DESPITE her grandmothers and mother being keen knitters, Jo Severino said she was always more interested in learning to crochet.

A tiny crochet dog her great grandmother made for her that became a prized possession left an imprint on her that’s lasted ever since.

“When I was about five, I used to visit my great grandmother at the nursing home, and she used to crochet little animals and doilies and teapot holders,” Severino said.

“My mum and grandmothers were knitters but I wanted to crochet, and they didn’t.”

Severino remembered a road trip across Australia where she sat in the middle of the back seat between her two brothers who were learning to knit themselves footy scarves.

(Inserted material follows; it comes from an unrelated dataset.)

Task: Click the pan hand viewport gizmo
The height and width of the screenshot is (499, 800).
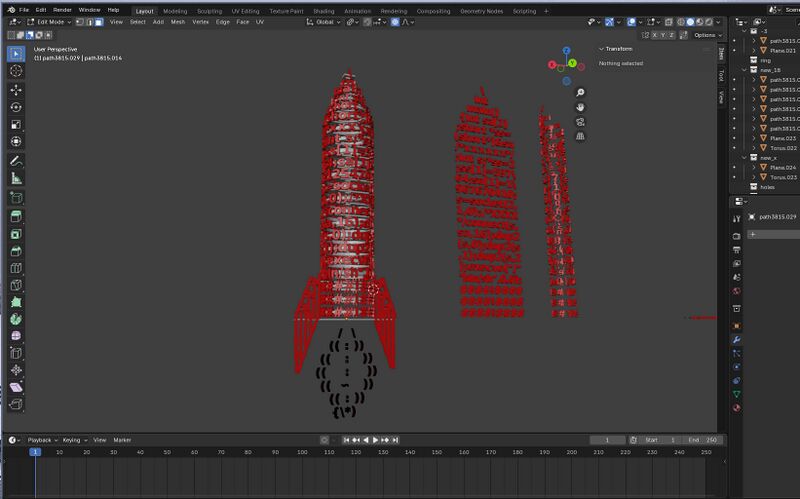Action: (580, 106)
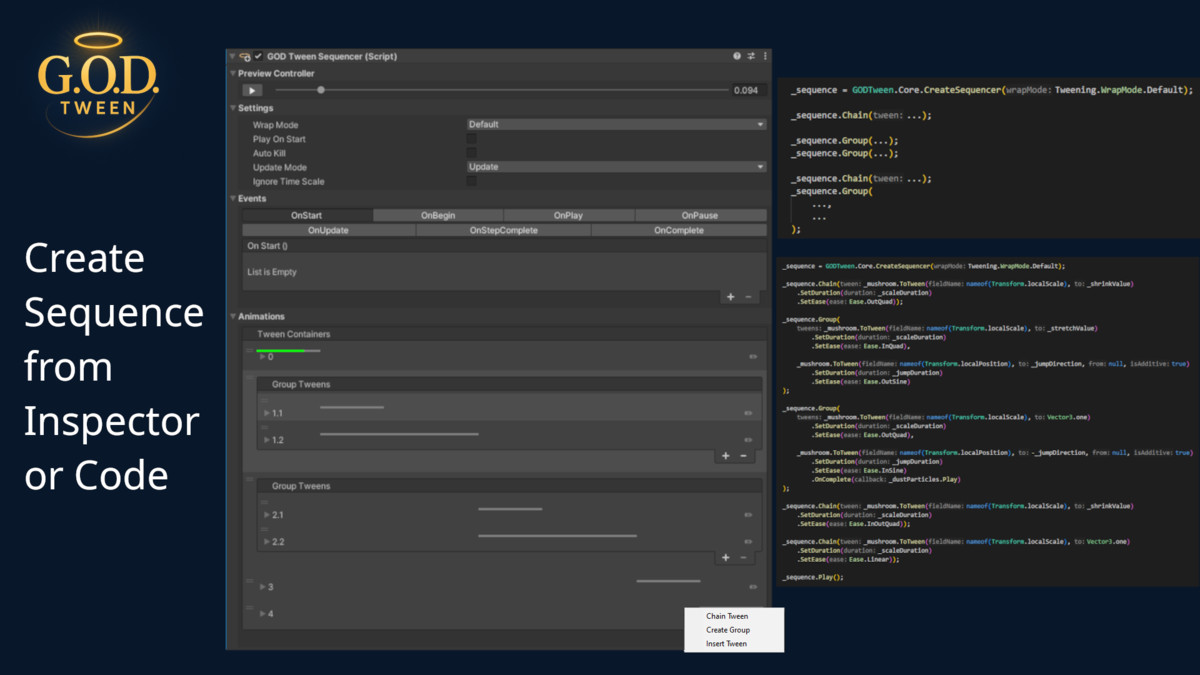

“I spent the trip undoing their mistakes, knitting a few rows, giving it back,” she said.

“I was six or seven. So I could knit and sew from a very young age.”

Living in Pakenham at the time, her mum purchased a spinning wheel to make wool from the family’s sheep.

“She didn’t let me use it,” Severino said.

“And I remember feeling really put out because she taught me to do every other craft that we ever did, but she was very protective of it.”

As an adult, Severino lived in America where she spent her time sewing and quilting, though the desire to spin wool never left her.

When she got sheep, she was finally able to fulfill her dream of buying a spinning wheel and learning to spin.

“I thought I’ll teach myself to spin, so I bought a Dutch spinning wheel and we’d sheer the sheep and I’d start spinning,” she said.

At the time, Severino was working at a produce farm, and began making herself crocheted fingerless gloves from the wool she’d spun.

“The girls at work saw my fingerless gloves and said ‘could you make me a pair?’” she said.

“So I made a few pairs and then they said ‘you should sell them here at the farm’. I made about a dozen pairs and had a market stand.”

On returning to Australia, she remembered visiting an aunt in Broken Hill as a teenager, and decided that was where she wanted to live.

“I thought, where am I going to make my home? And Broken Hill is hot, it’s in the desert, there’s an art scene, a school, and I thought what more do I need?” she said.

Severino now works as a teacher, and crochets gloves and tops that she sells at the Broken Hill Community markets under Mandala Fibre Arts.

She also teaches crochet workshops at the Broken Hill Art Exchange, and said moving to the Outback was one of the best decisions she’s made.

“I haven’t regretted for one minute moving to this town!” she said.

She’ll be selling her handmade crochet goods at this weekends Broken Hill Art Exchange Makers Market in the Kitchen Gallery at the Grand Hotel between 9am-1pm on Saturday.